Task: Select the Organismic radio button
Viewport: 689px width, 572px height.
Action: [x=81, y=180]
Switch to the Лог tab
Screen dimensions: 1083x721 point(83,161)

- - - -

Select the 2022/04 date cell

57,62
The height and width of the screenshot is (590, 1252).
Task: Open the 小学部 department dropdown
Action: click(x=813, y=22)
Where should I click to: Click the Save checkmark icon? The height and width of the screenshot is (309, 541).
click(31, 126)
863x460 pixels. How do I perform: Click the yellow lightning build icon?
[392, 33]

- - - -

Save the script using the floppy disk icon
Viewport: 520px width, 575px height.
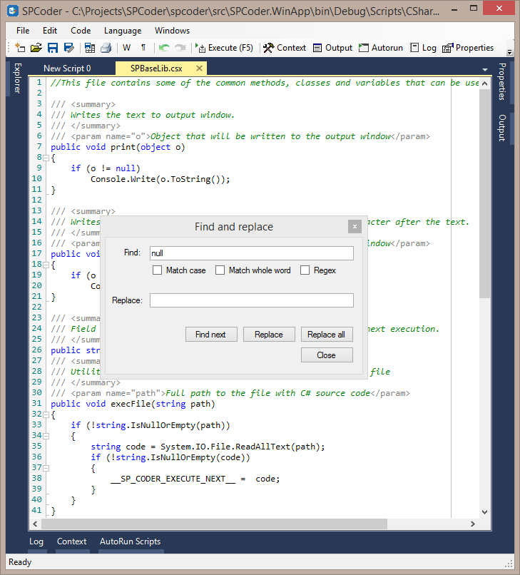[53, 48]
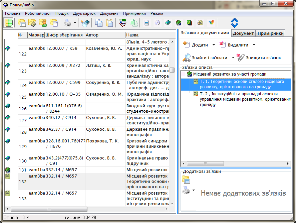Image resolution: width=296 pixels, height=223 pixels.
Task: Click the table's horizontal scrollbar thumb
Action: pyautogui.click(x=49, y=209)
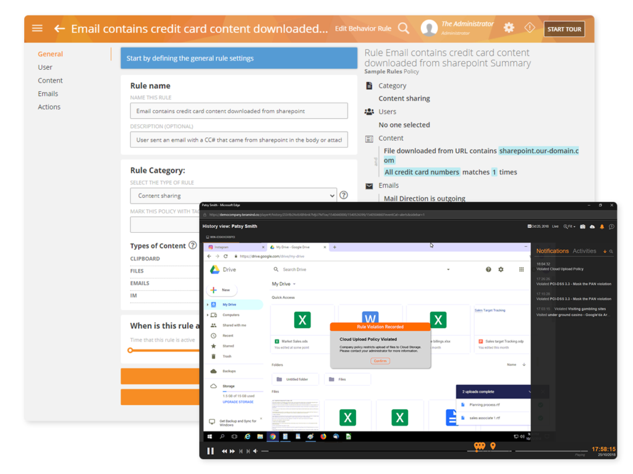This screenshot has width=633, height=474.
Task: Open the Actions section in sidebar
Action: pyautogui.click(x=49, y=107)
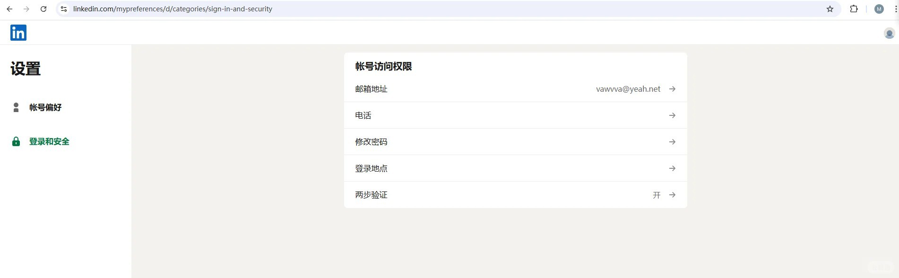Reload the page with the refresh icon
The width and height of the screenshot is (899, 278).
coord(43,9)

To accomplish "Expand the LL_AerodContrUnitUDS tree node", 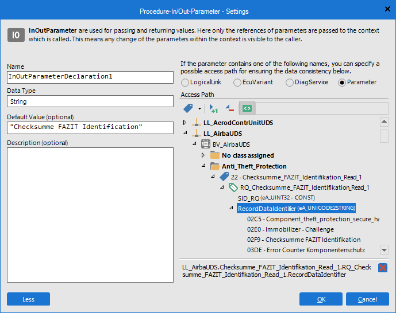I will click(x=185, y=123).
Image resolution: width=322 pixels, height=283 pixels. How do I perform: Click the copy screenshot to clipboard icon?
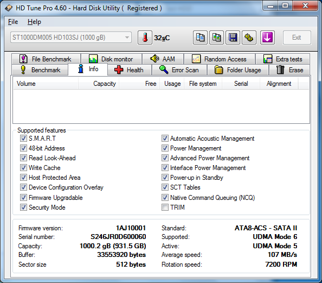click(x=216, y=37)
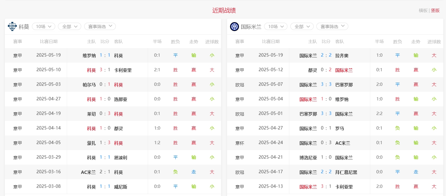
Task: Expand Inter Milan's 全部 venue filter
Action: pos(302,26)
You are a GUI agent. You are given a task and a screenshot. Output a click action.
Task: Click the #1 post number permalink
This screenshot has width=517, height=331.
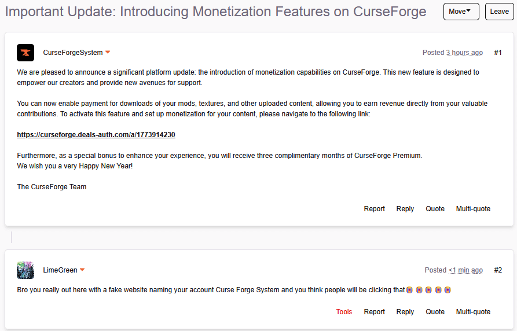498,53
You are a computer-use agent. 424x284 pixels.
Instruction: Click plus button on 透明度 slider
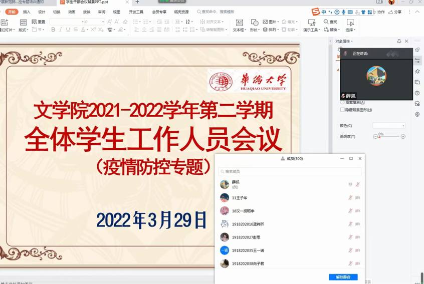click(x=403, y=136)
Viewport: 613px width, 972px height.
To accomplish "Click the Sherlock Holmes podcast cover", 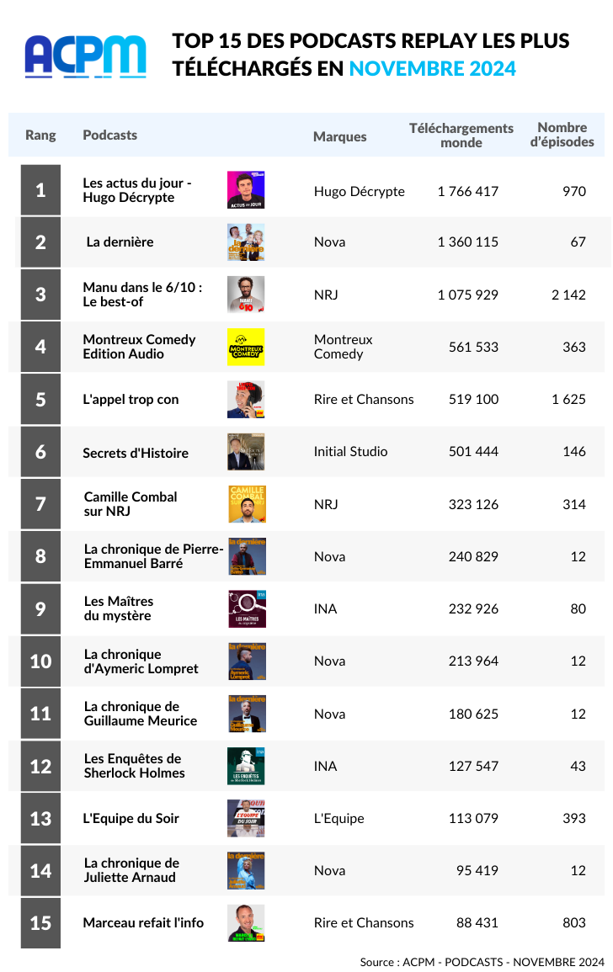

- - - -

* Your goal *
From the data above, return exactly the lines from the one with "Viewport: 613px width, 972px height." up to and including the one with "the Sherlock Holmes". Pictures do not go in the copy.

* Expected answer *
Viewport: 613px width, 972px height.
To accomplish "Click the Sherlock Holmes podcast cover", 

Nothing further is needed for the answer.